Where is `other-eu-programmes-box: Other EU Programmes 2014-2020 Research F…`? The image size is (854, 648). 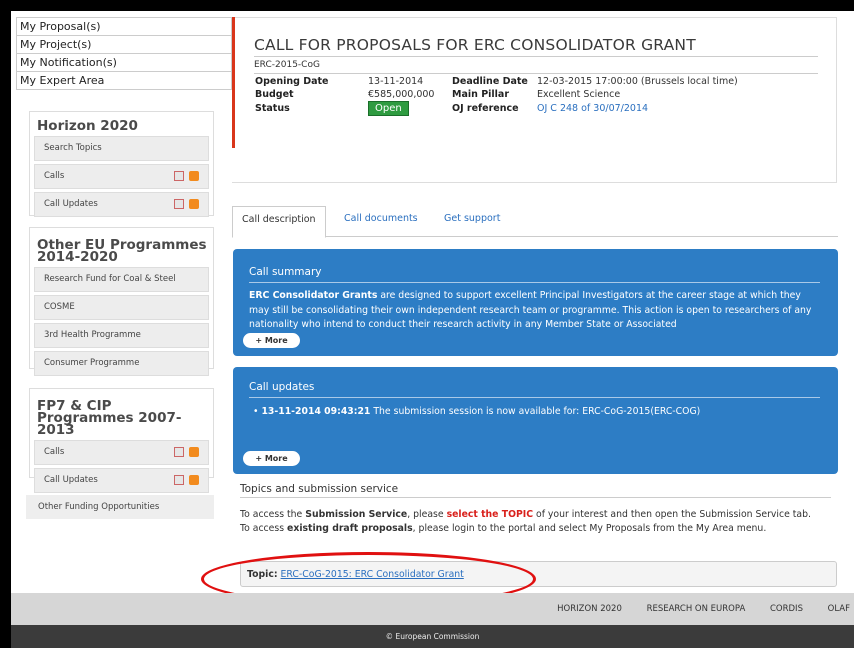
other-eu-programmes-box: Other EU Programmes 2014-2020 Research F… is located at coordinates (122, 302).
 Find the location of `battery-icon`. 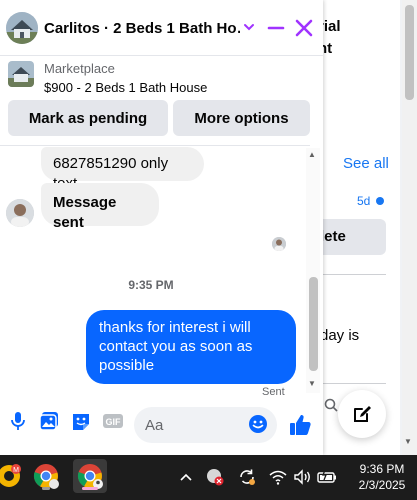

battery-icon is located at coordinates (326, 477).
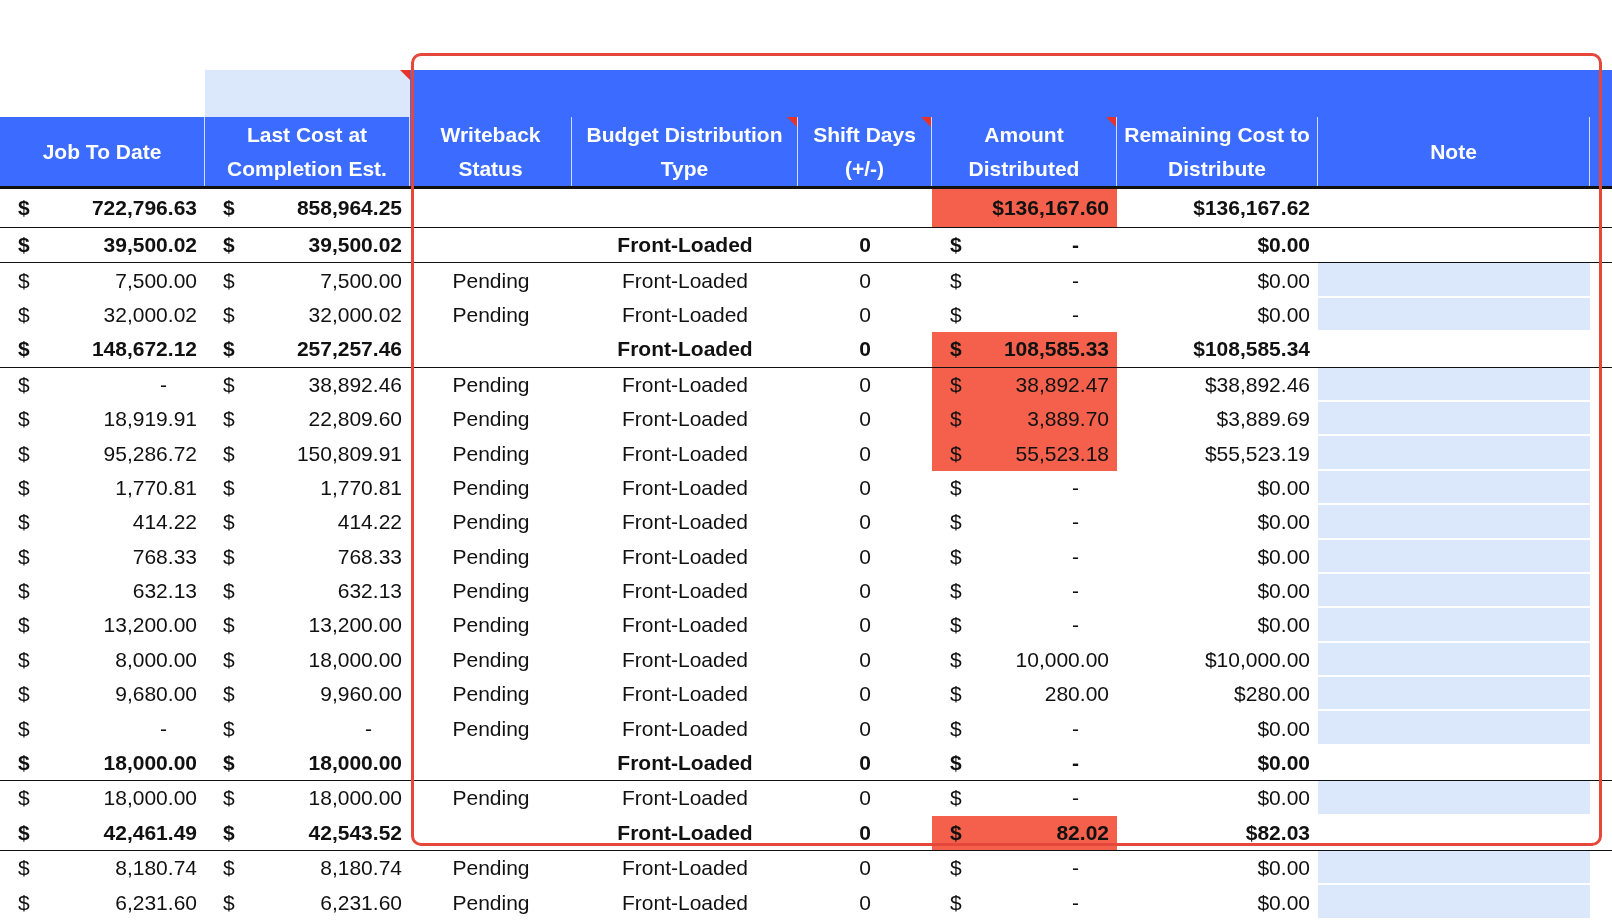  I want to click on cell-value: 414.22, so click(164, 522).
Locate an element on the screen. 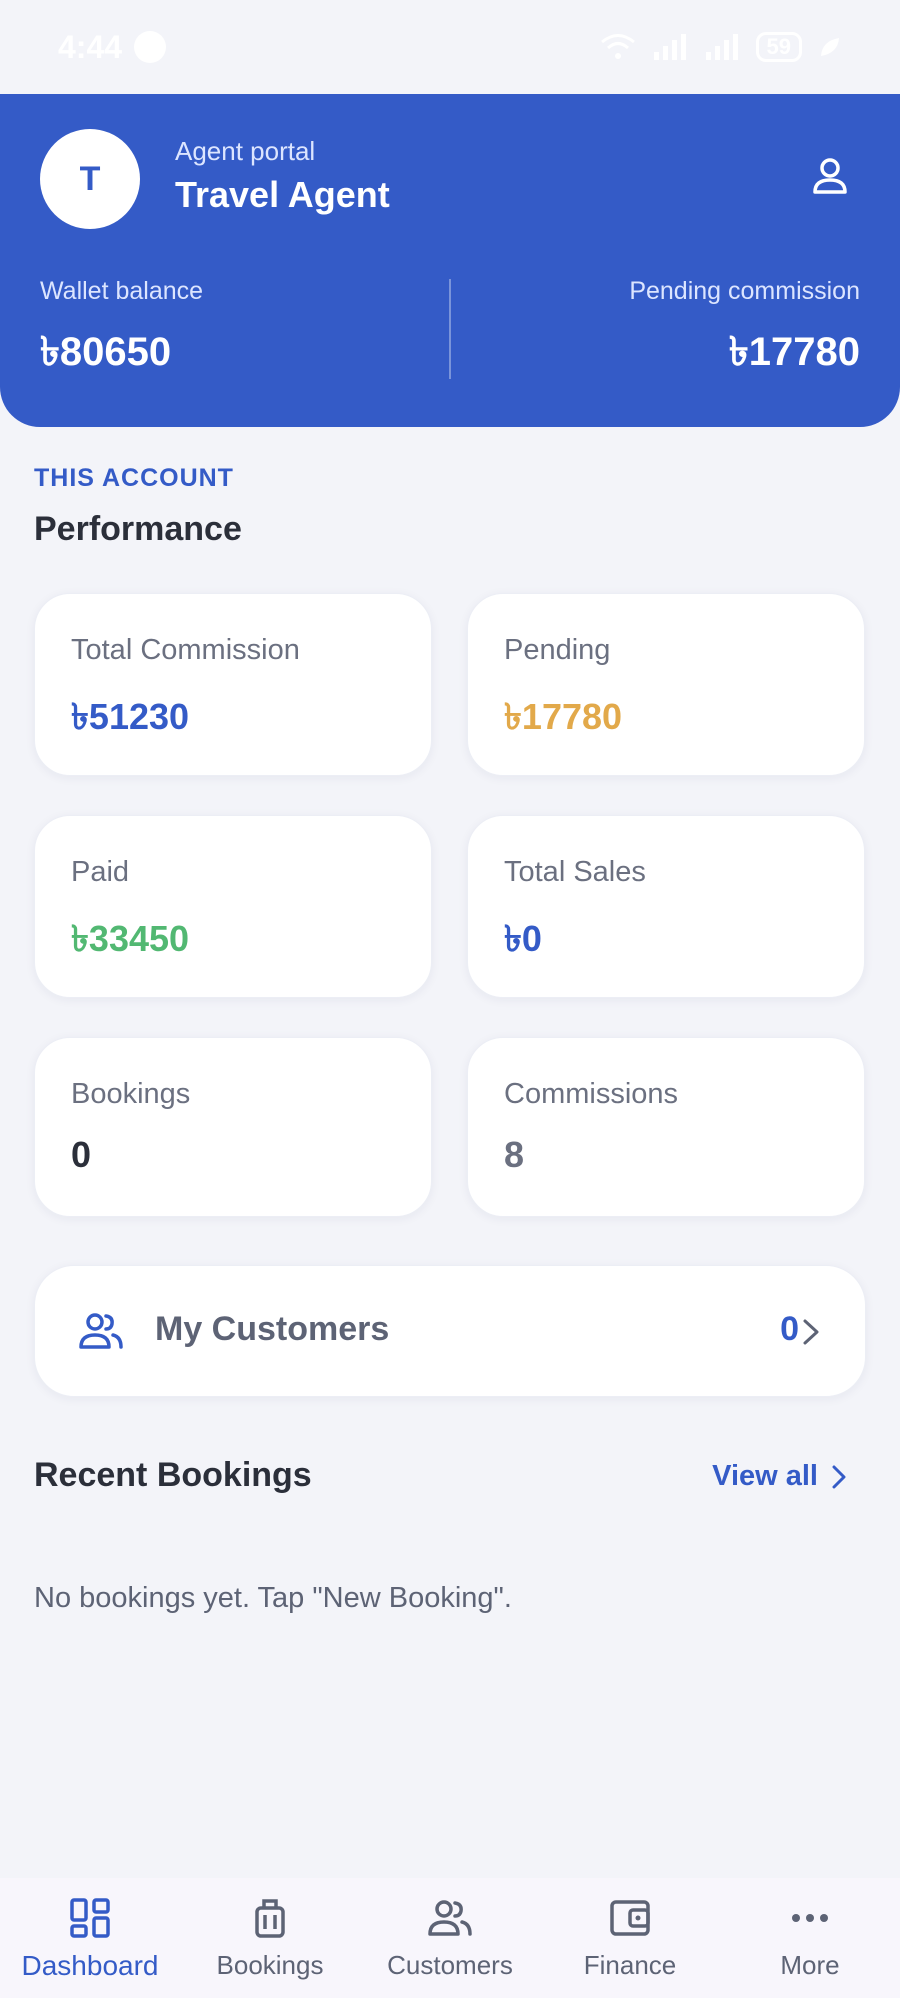 This screenshot has width=900, height=1998. profile-button is located at coordinates (830, 176).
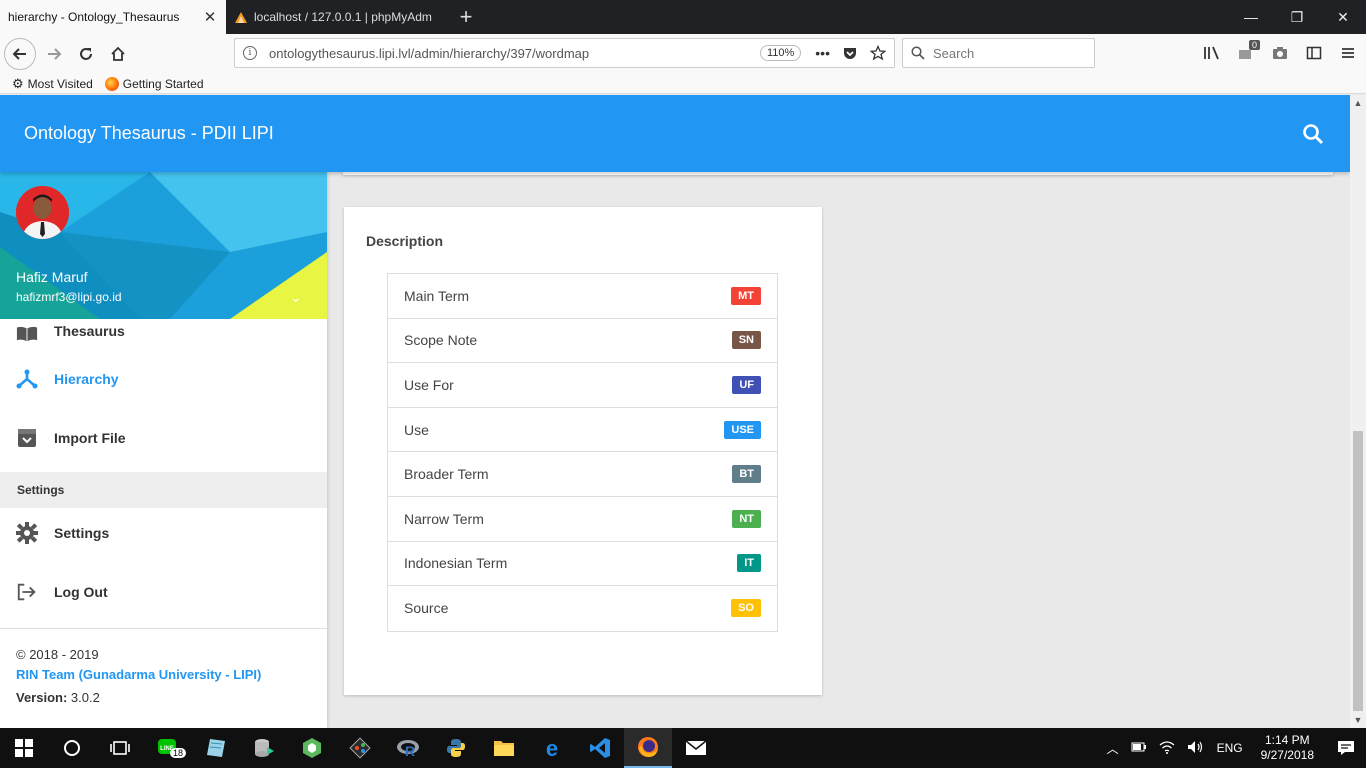  What do you see at coordinates (94, 17) in the screenshot?
I see `tab-title: hierarchy - Ontology_Thesaurus` at bounding box center [94, 17].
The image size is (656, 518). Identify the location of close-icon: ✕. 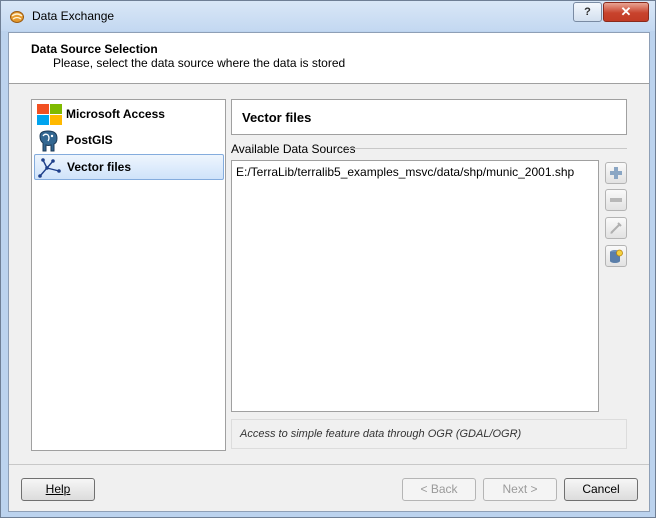
(626, 12).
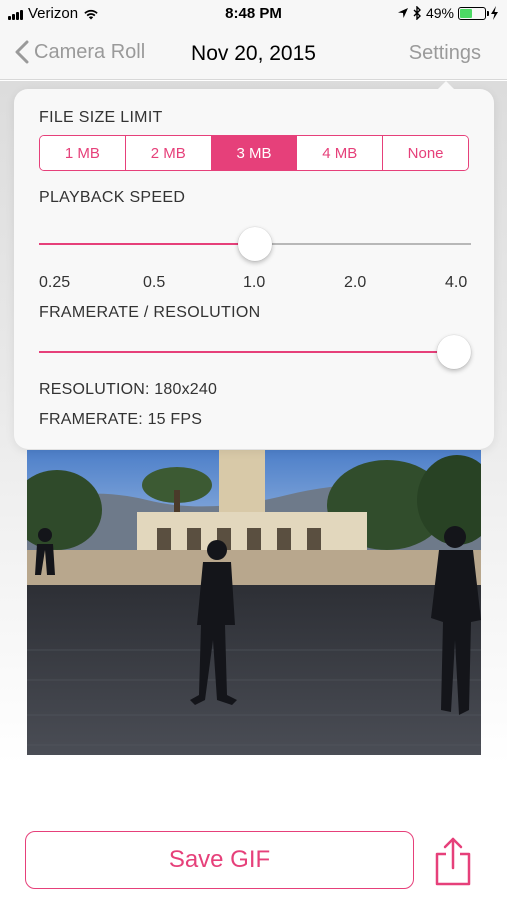  Describe the element at coordinates (466, 13) in the screenshot. I see `battery-fill` at that location.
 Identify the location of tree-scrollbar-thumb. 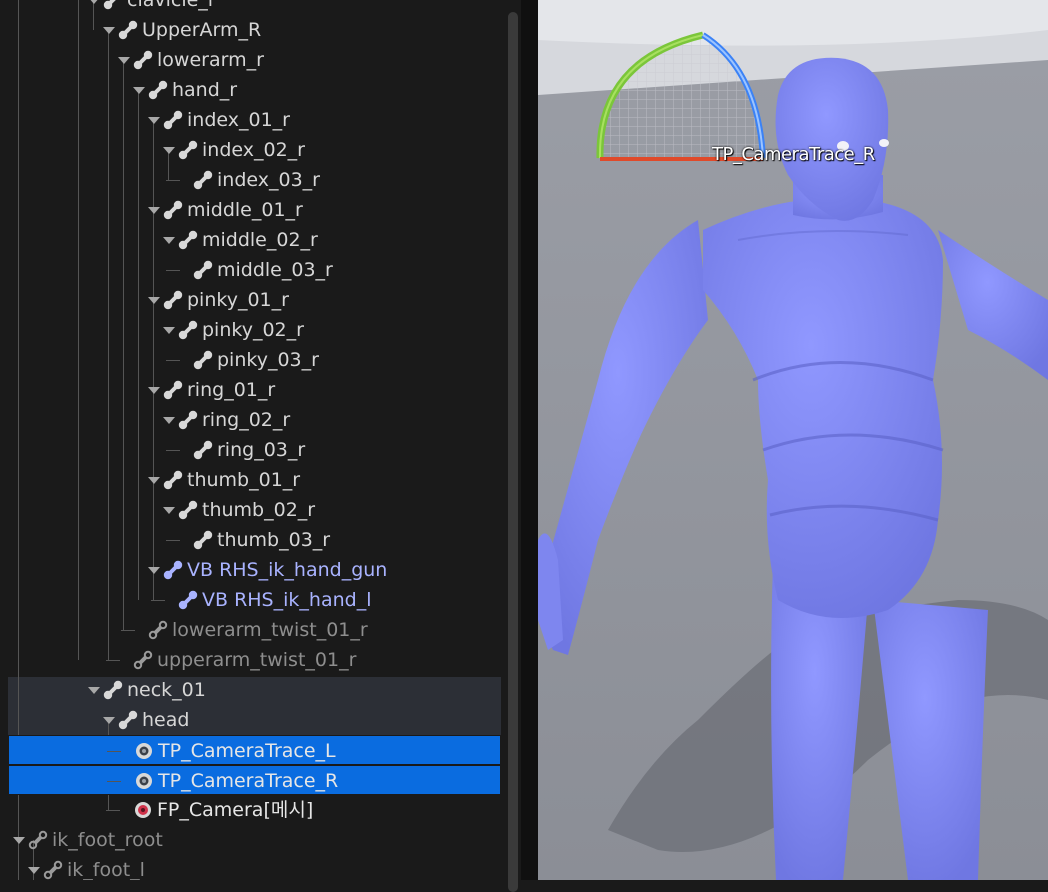
(513, 452).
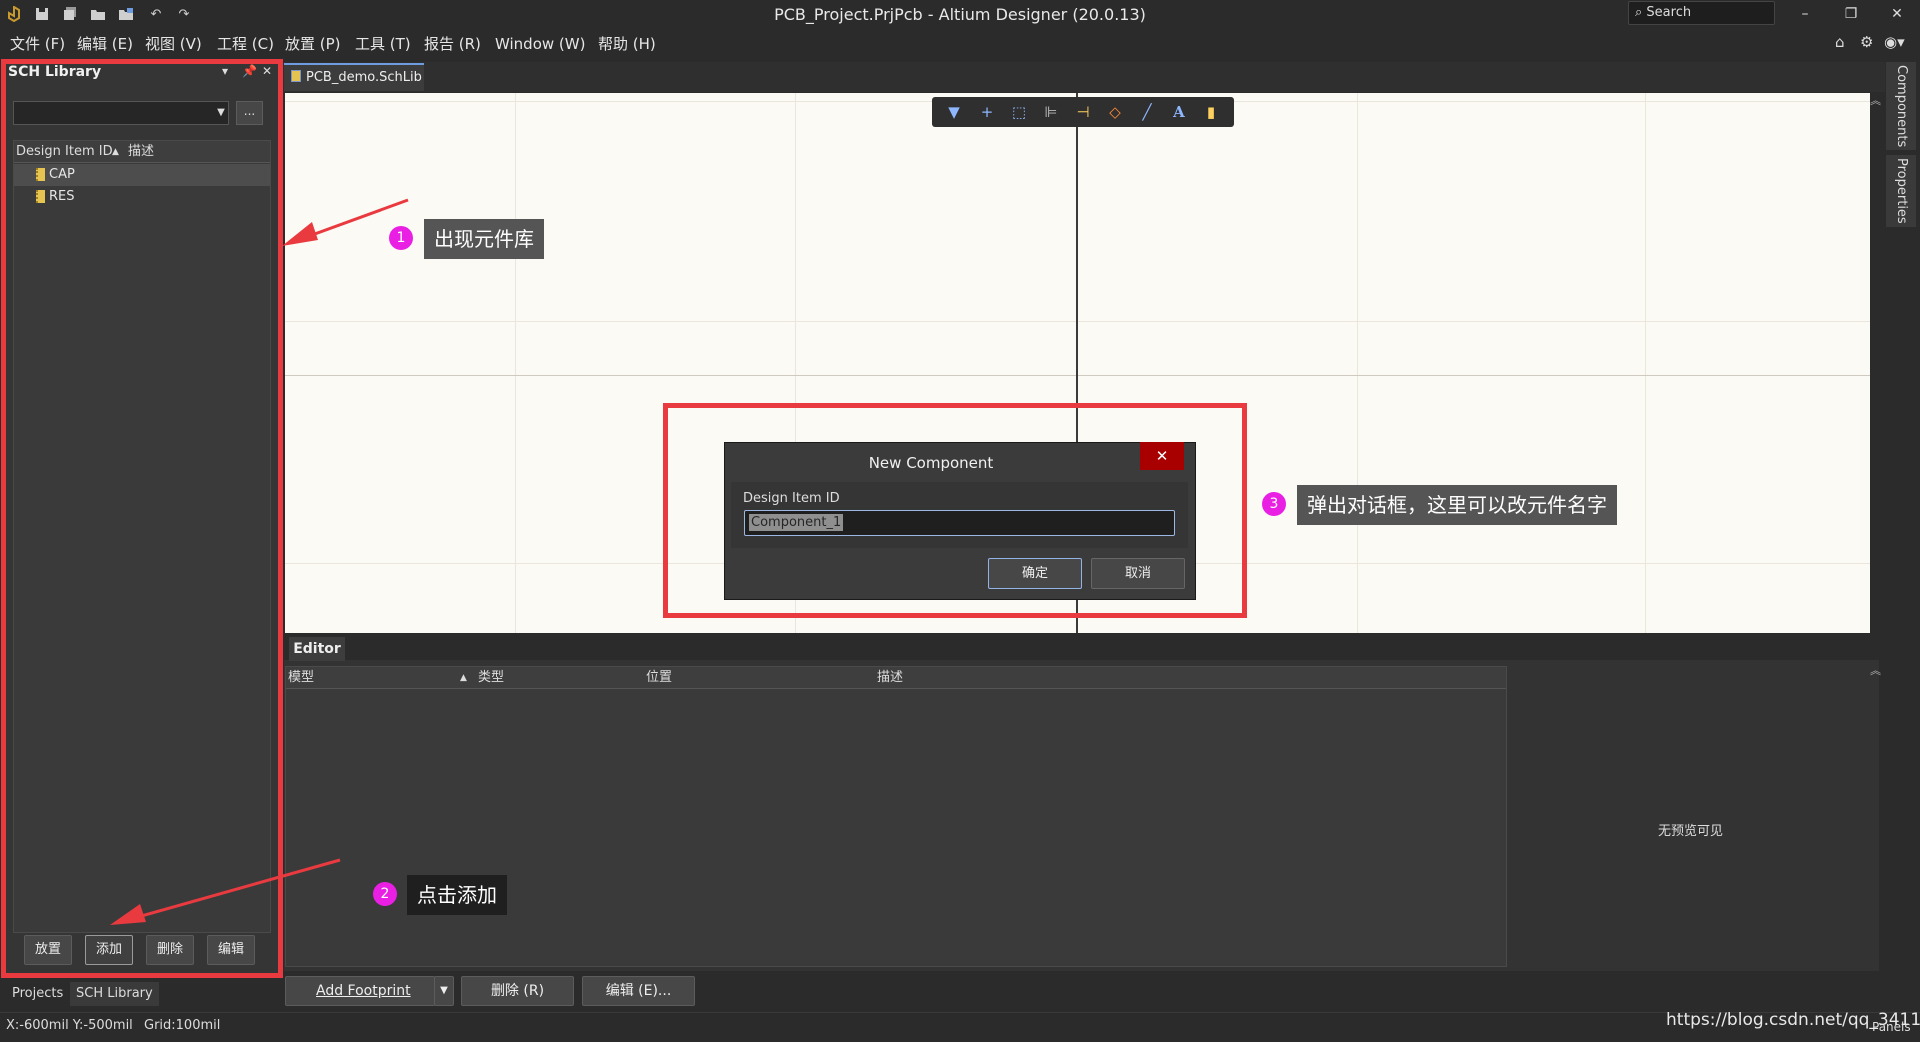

***

### WORK INSTRUCTION:
Could you repeat the rows from the start of the records up to and including the line with "coordinates (122, 302).", substituting "screenshot size" for "image size" and leaving everything else unchanged? Leave the pictures out of your answer.

### EXERCISE RESULT:
Where is `other-eu-programmes-box: Other EU Programmes 2014-2020 Research F…`? The screenshot size is (854, 648). 
other-eu-programmes-box: Other EU Programmes 2014-2020 Research F… is located at coordinates (122, 302).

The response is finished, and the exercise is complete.